Tarefa A: Reescreva o trecho do texto de "No julgamento do" até "à pretensão revisional.", inclusive, trocando "prazo decadencial" por "prazo de decadência".

Trecho do texto:
——————————

O PRAZO DECADENCIAL NA TESE DO MELHOR BENEFÍCIO: AINDA TENTANDO ENTENDER



No julgamento do Tema 966 o Superior Tribunal de Justiça decidiu: “[...] sob a exegese do caput do artigo 103 da Lei 8.213/1991, incide o prazo decadencial para reconhecimento do direito adquirido ao benefício previdenciário mais vantajoso”. O seguinte trecho do voto resume os motivos pelo qual o Min. Mauro Campbell Marques contrariou a própria consciência:
Destarte, devo me curvar à orientação do Supremo Tribunal Federal, contida no RE 630.501/RS, ainda que no meu modo de sentir, o prazo decadencial contido no caput do artigo 103 da Lei 8.213/1991 não deva incidir para o pedido de reconhecimento do direito ao benefício mais vantajoso, por se tratar de um outro núcleo essencial. O reconhecimento do benefício mais vantajoso equipara-se à pretensão revisional.
Ocorre que no Tema 334 (RE 630.501/RS), a decadência foi referenciada apenas em obiter dictum pelos ministros do STF, ou seja, a questão da decadência não foi submetida (devolvida) à consideração do STF. A questão da decadência enquanto argumento jurídico não se mostrou relevante para a solução do caso, ou seja, mesmo que se concorde que, ali, se entendeu pela aplicação da decadência, tal questão não foi fruto de um intenso contraditório.

——————————

Linhas de dados:
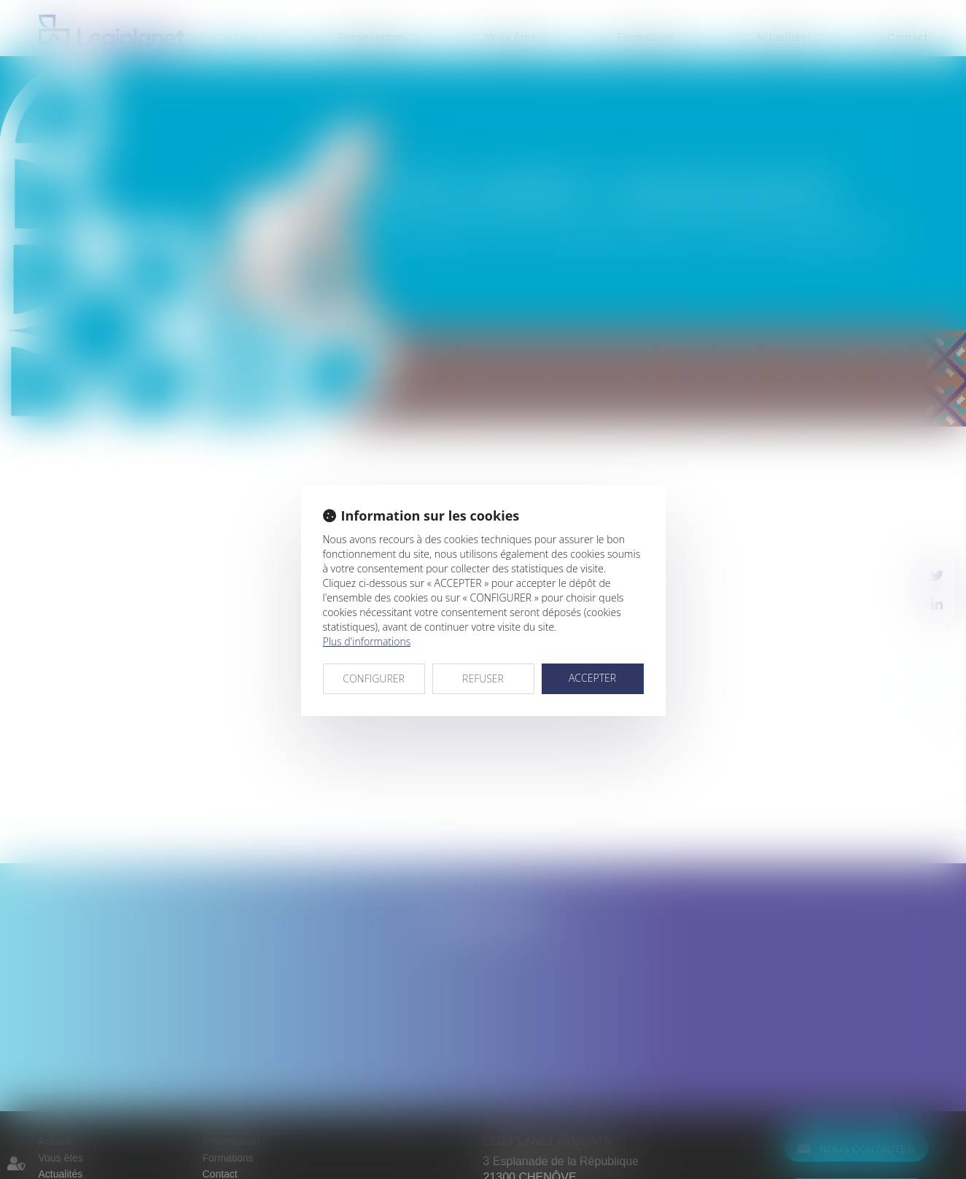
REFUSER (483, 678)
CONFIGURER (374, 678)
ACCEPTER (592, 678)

——————————

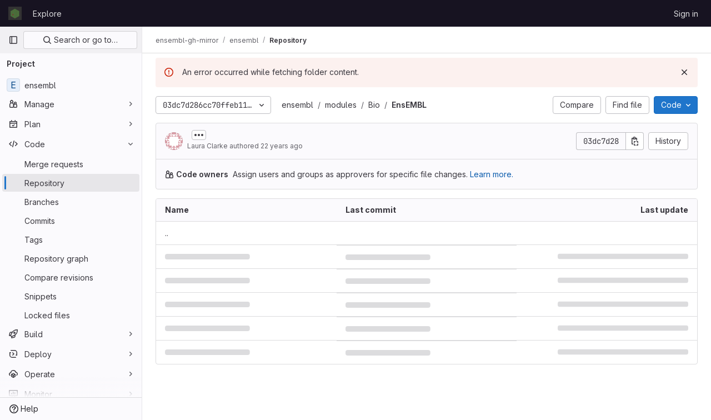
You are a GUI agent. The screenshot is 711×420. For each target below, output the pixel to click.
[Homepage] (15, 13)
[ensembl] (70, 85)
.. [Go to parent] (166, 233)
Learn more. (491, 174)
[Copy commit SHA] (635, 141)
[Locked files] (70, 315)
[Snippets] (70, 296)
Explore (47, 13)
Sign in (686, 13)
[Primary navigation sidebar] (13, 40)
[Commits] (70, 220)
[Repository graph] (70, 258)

——————————

Tarefa B: Por favor, copie sem nenhuma alteração as linhas de dados que vão da linha com "Explore (47, 13)" até a linha com "[Repository graph] (70, 258)", inclusive.

Resposta correta A:
No julgamento do Tema 966 o Superior Tribunal de Justiça decidiu: “[...] sob a exegese do caput do artigo 103 da Lei 8.213/1991, incide o prazo de decadência para reconhecimento do direito adquirido ao benefício previdenciário mais vantajoso”. O seguinte trecho do voto resume os motivos pelo qual o Min. Mauro Campbell Marques contrariou a própria consciência:
Destarte, devo me curvar à orientação do Supremo Tribunal Federal, contida no RE 630.501/RS, ainda que no meu modo de sentir, o prazo de decadência contido no caput do artigo 103 da Lei 8.213/1991 não deva incidir para o pedido de reconhecimento do direito ao benefício mais vantajoso, por se tratar de um outro núcleo essencial. O reconhecimento do benefício mais vantajoso equipara-se à pretensão revisional.

Resposta correta B:
Explore (47, 13)
Sign in (686, 13)
[Primary navigation sidebar] (13, 40)
[Commits] (70, 220)
[Repository graph] (70, 258)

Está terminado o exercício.